Скид говорил, что дело того стоило, что на таком инструменте любой парень из деревенского оркестра со своими тремя аккордами может играть не хуже него. Я думал, он прав. Целые годы я думал, что он был прав, когда это говорил.

***

На следующий день, перед репетицией, — тогда, в Боулдер-Сити, — ко мне подходит этот самый Криспин и начинает говорить, будто слова у меня изо рта вынимает. Я сидел на веранде и думал насчет луны прошлым вечером и о том, что там было при луне. О Латче — что парню все само в руки валится так, что ему не надо ни на что решаться. Значит, Криспин уселся рядом и спрашивает:

— Флук, ты хоть раз видел, чтобы Латч не мог на что-то решиться?

— Братишка, — сказал я, и он понял, что это значит "нет".

Посмотрел на свой большой палец, отогнул его и добавил:

— Лабух получает все, что захочет, ни о чем не прося. И в мыслях не держит, чтобы попросить.

— Чистая правда, — сказал я. Мне не особо хотелось разговаривать.

— Он этого заслуживает. Что меня радует. Заметно, — подумал я и ответил:

— Меня тоже радует. — Ни черта меня это не радовало. — Так о чем идет толковище, Крисп?

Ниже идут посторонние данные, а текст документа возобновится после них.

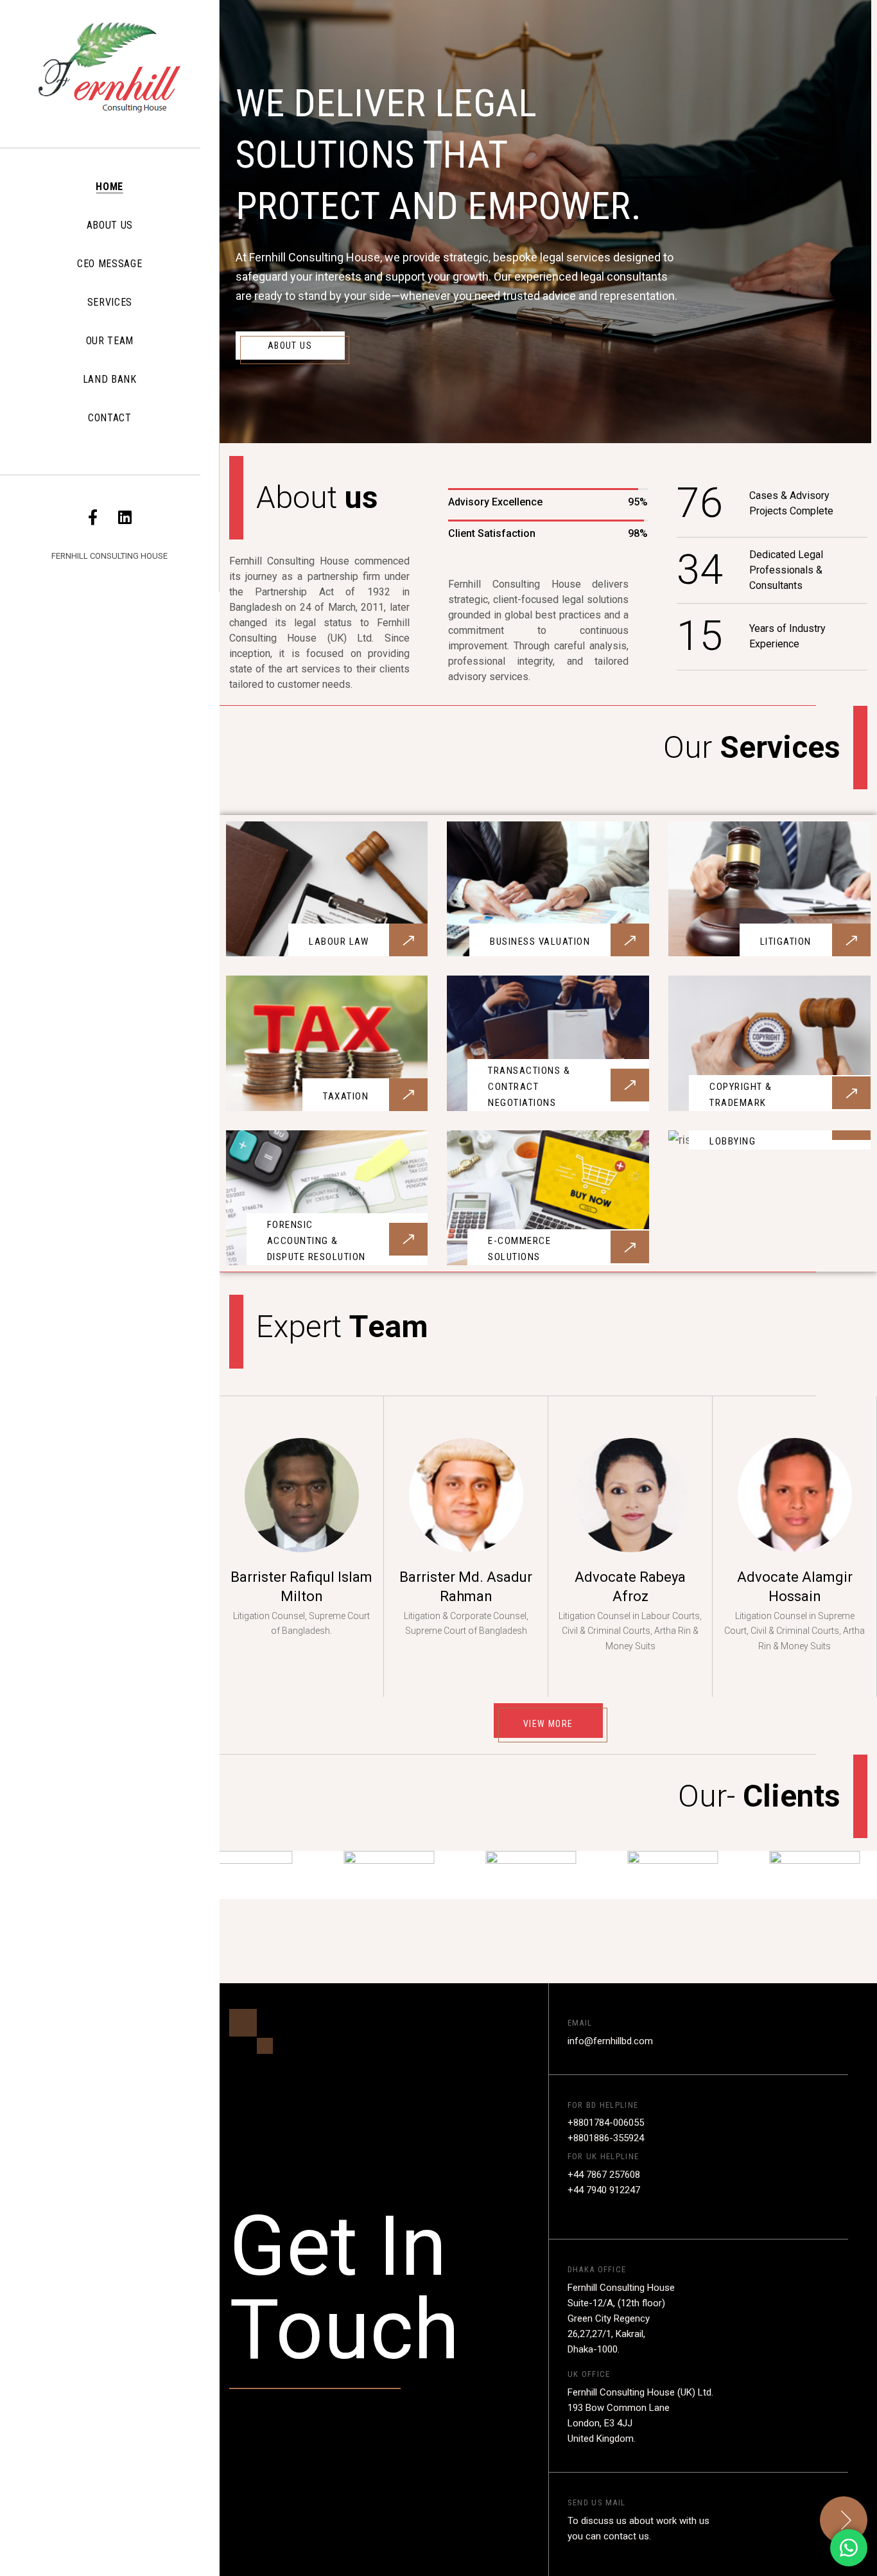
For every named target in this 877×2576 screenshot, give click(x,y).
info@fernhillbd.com (610, 2041)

Он долго молчал, потом проблеял:

— Ну, он меня кое о чем спрашивал. И был совсем.., совсем.., э-э.., похож на провинциала в роскошной гостинице — расшаркивался и краснел.

— Ла-атч? — спросил я. Латч всегда изображал из себя облачко, парил, как перышко. — В чем дело?

— Это насчет Фоун, — сказал Криспин. Я ощутил в животе штуковину размером и весом с бильярдный шар.

— Что насчет Фоун?

— Он хотел узнать, что скажут музыканты, если они с Фоун поженятся.

— И что ты ему ответил?

— А что я мог ответить? Я сказал, это будет замечательно. Что ничего не изменится. Может, будет даже к лучшему.

— К лучшему, — повторил я. — А как же. Совсем будет хорошо. Если до нее нельзя дотянуться, так можно было хоть помечтать. Можно было мечтать, что вдруг все изменится. Латч и Фоун... Это у них не дурачество, нет... Поженятся по всем правилам.

— Я знал, что ты думаешь так же, как я, — сказал Криспин. Таким тоном, словно у него гора свалилась с плеч. Шлепнул меня по спине — ненавижу это — и ушел, насвистывая "Дабу-дабай".